§ TEXT PASSAGE:
+ + +

Interrupted

My Life Thus Far
2015-06-13 08:09:36 (UTC)

A Host of Flaws

All day I daydreamed about my future/dream/imaginary little shop/café thing. I have no concrete plans. I definitely have zero capital to even get it going, but all day I went about my work, thinking about this imaginary place I want to have someday. I didn't dwell on the fact that I'm terribly dissatisfied and disgruntled. I didn't mind that I wasn't getting credit for my sales. I didn't even care that I kept having to deal with one asshole customer after another. Even if the thought of stepping outside of my comfort zone is terrifying, it's still nice to have a dream again. I haven't had a dream in a long time.

I had the most uncomfortable exchange with this guy today. He was a member at the Y back when I worked in the weight room in Bremerton. He'd come in usually Sunday mornings and sometimes weekday evenings and spend more time talking to me than actually working out. He's flirtatious and always bordered on inappropriate. Well, tonight I happened to be at the front of the store (which is rare, because normally I'm always in the fitting rooms). He saw me and came in. I don't even know him or feel comfortable with him, but he reached out to hug me... okay, I'm a polite person. I let him. Well, he totally grazed my breast as he placed his hand on my waist. Both of which were uncalled for, and not something I wanted. Only my husband touches me like that. He went on to say that he missed me, was glad he found me, and will be back in to see me again... um, can you not? I told Snookums about the exchange, and he said that I'm too nice and should have been more abrupt with him, instead of letting him touch me. I'm too nice when it comes to things like that. I'm more likely to stand up for someone else, than even for myself. It's like after all the abuse I've suffered, I don't even feel like I deserve basic personal space.

+ + +

§ STUDY MATERIAL:

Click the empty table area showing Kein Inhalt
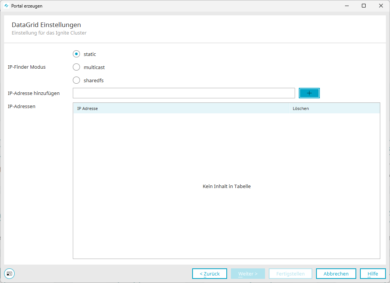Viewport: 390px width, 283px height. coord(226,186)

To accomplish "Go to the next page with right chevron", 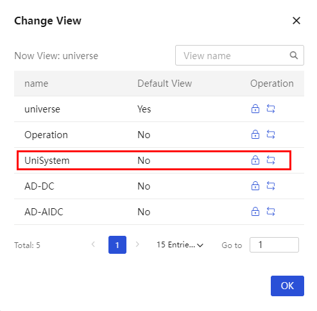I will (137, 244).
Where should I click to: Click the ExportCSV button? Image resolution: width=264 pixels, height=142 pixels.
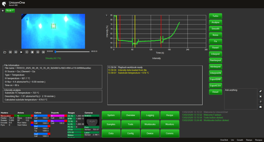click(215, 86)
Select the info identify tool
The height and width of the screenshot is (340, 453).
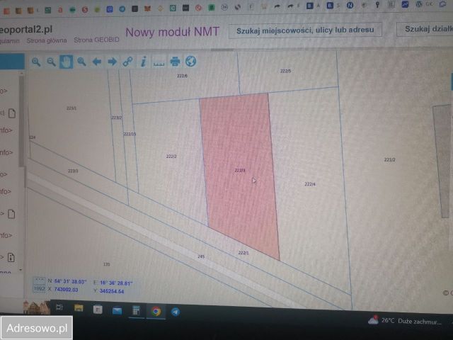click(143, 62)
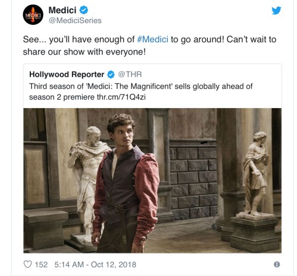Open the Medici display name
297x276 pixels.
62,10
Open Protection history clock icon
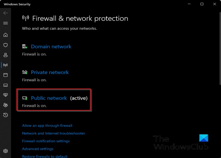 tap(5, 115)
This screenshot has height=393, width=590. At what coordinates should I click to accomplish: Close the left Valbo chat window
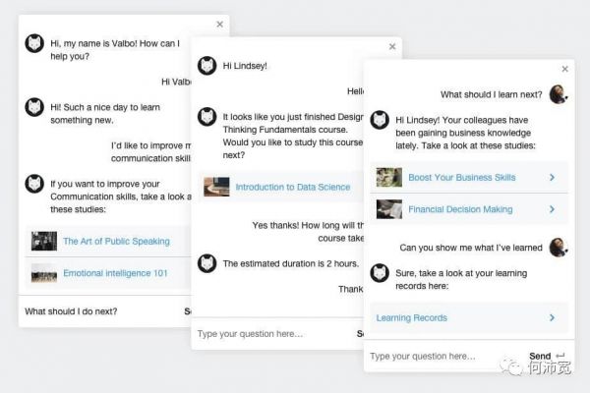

+ + +

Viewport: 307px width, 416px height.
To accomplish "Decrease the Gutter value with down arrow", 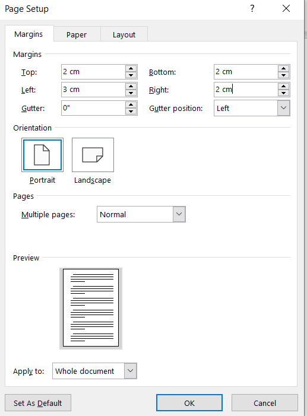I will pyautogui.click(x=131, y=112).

+ + +

§ YOUR OBJECTIVE:
Reproduce word for word the stretch of the diary entry from "My Life Thus" through "a long time.".

§ SOLUTION TO THE EXERCISE:
My Life Thus Far
2015-06-13 08:09:36 (UTC)

A Host of Flaws

All day I daydreamed about my future/dream/imaginary little shop/café thing. I have no concrete plans. I definitely have zero capital to even get it going, but all day I went about my work, thinking about this imaginary place I want to have someday. I didn't dwell on the fact that I'm terribly dissatisfied and disgruntled. I didn't mind that I wasn't getting credit for my sales. I didn't even care that I kept having to deal with one asshole customer after another. Even if the thought of stepping outside of my comfort zone is terrifying, it's still nice to have a dream again. I haven't had a dream in a long time.